To ensure that loss of MIS-inducible Gro-β promoter activity in Smad1DN-expressing cells did not result from clonal variation, transient transfections were done. Cells were transfected with 0.18 μg of Gro-β promoter-luciferase and either (0.18 μg) vector or (0.18 μg) Smad1DN construct and analyzed as described above (n = 6).

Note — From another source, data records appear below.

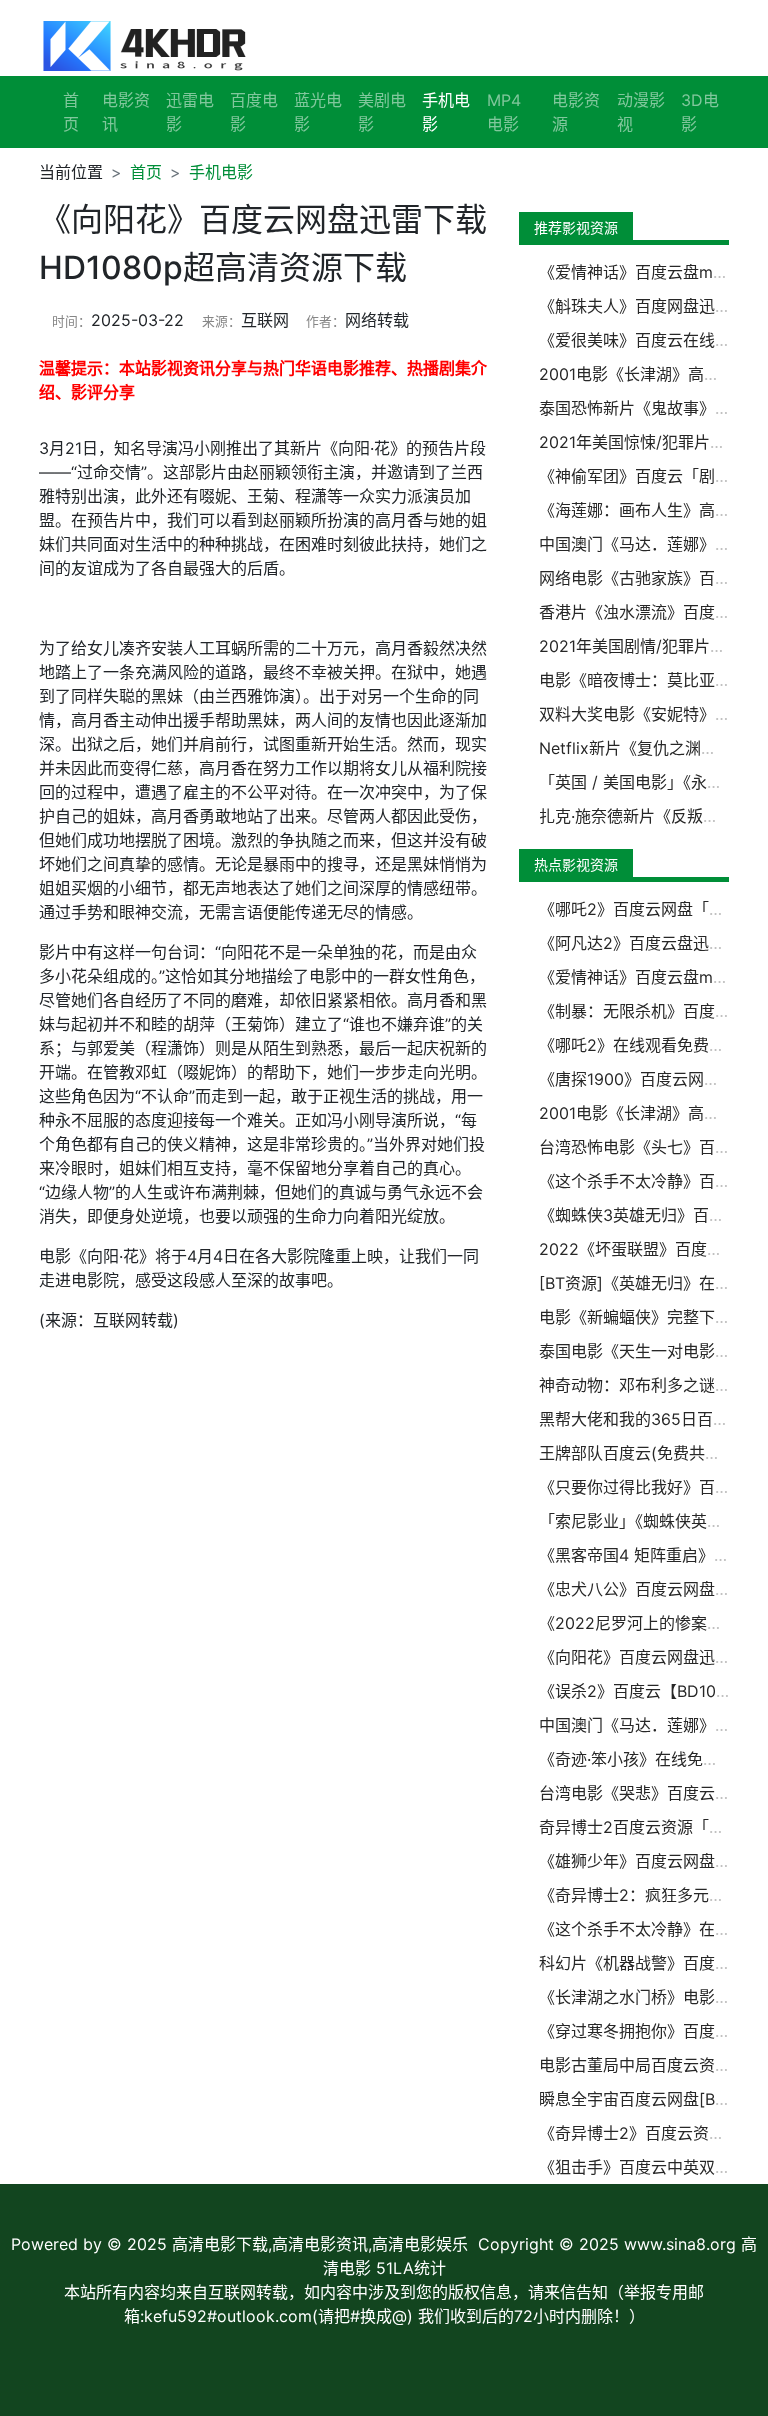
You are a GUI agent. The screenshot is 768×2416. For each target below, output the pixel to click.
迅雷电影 (190, 112)
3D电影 (700, 112)
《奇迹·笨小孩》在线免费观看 (645, 1759)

Chromatin immunoprecipitation assays. Chromatin immunoprecipitation (ChIP) assays were done as described in ref. 34 with some modifications. Briefly, cells were cross-linked with 1% formaldehyde for 15 min. Cross-linker was quenched using 0.125 mol/L glycine. Cells were lysed in radioimmunoprecipitation assay buffer and sonicated. Chromatin was immunoprecipitated with anti-p65 (Santa Cruz Biotechnology) or anti–phospho-Smad1/5/8 antibodies overnight at 4°C. Anti–green fluorescent protein (GFP; Santa Cruz Biotechnology) was used as control. Antibody complexes were incubated with protein A-Sepharose for 1 h at 4°C, washed five times, and eluted with 0.1% SDS/0.1 mol/L NaHCO3. NaCl was added to a final concentration of 200 mmol/L. Eluates were reverse cross-linked at 65°C for 6 h. DNA was precipitated with ethanol overnight. Following RNase A and proteinase K treatment, DNA was reprecipitated and analyzed by PCR. “Input” templates were purified from 10% of the original lysates. Primers used to amplify 150 and 252 bp of Gro-β and BTG2 promoter regions containing κB-binding sites are the following: Gro-β, 5′-CTCCGGGAATTTCCCT-3′ (forward) and 5′-TCAGCAGGCGGTTCGAGCGGCTG-3′ (reverse); BTG2, 5′-GTTCTTAGCACTGACGACAG-3′ (forward) and 5′ AAAACAGCGTTACCCTGGCC-3′ (reverse). Primers used to amplify a region of Gro-β promoter outside of the κB site are 5′-CGGTATCTCTGAGAGCAG-3′ (forward) and 5′-AGTTCCAGATCGATCCCGAG-3′ (reverse).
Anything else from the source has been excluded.